EXERCISE DIRECTIONS: Every entry should be reproduced precisely, with each picture left out.

·····

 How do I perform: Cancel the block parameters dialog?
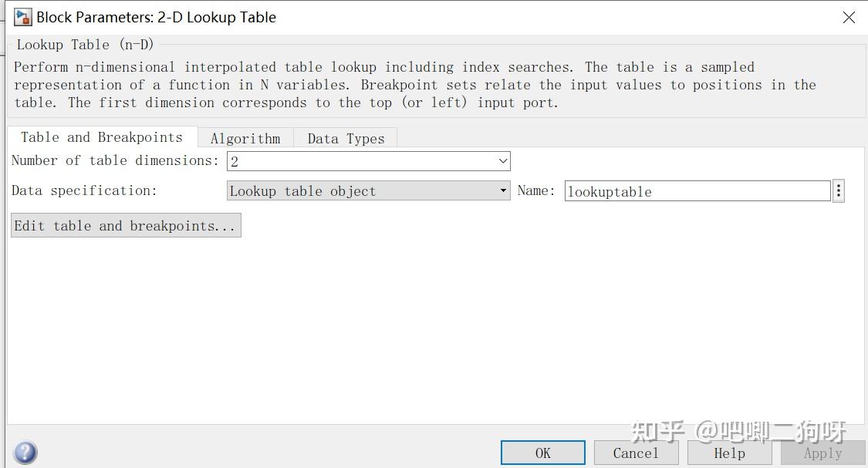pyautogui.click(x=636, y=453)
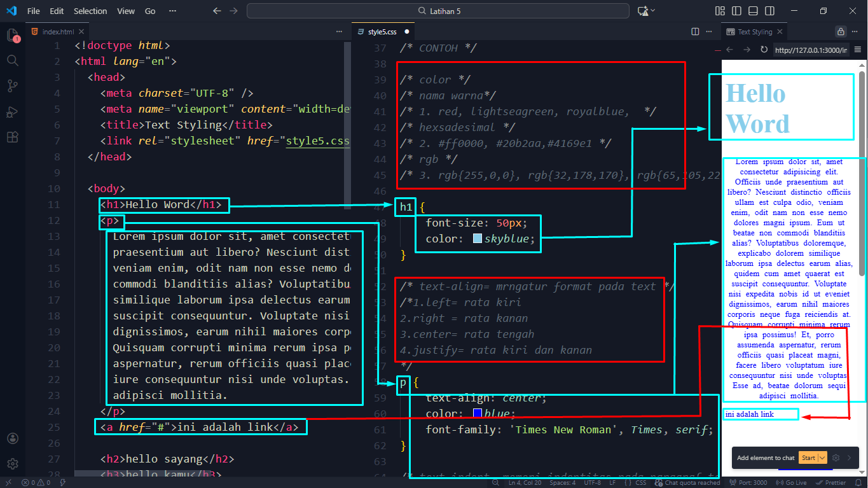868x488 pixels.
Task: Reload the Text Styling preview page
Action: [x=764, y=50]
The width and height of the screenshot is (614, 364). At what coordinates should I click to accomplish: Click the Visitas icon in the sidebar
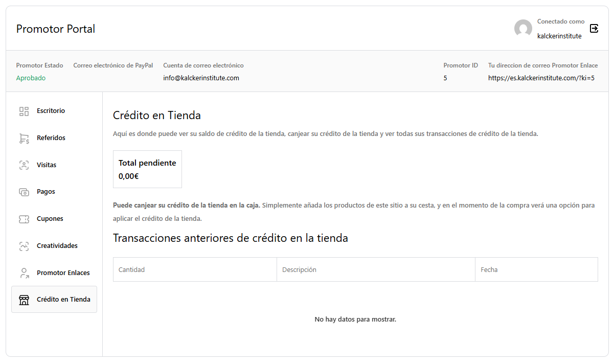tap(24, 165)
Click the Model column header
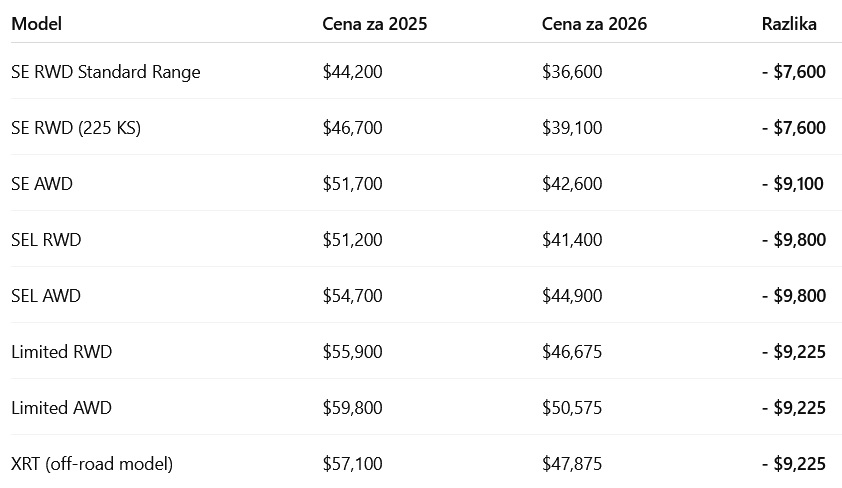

·····

EXERCISE OUTPUT:
 How do I perform: Cancel the block parameters dialog?
pyautogui.click(x=636, y=453)
868x488 pixels.
Task: Reload the Text Styling preview page
Action: [x=764, y=50]
The width and height of the screenshot is (614, 364). At what coordinates should I click to accomplish: Click the Visitas icon in the sidebar
tap(24, 165)
Click the Model column header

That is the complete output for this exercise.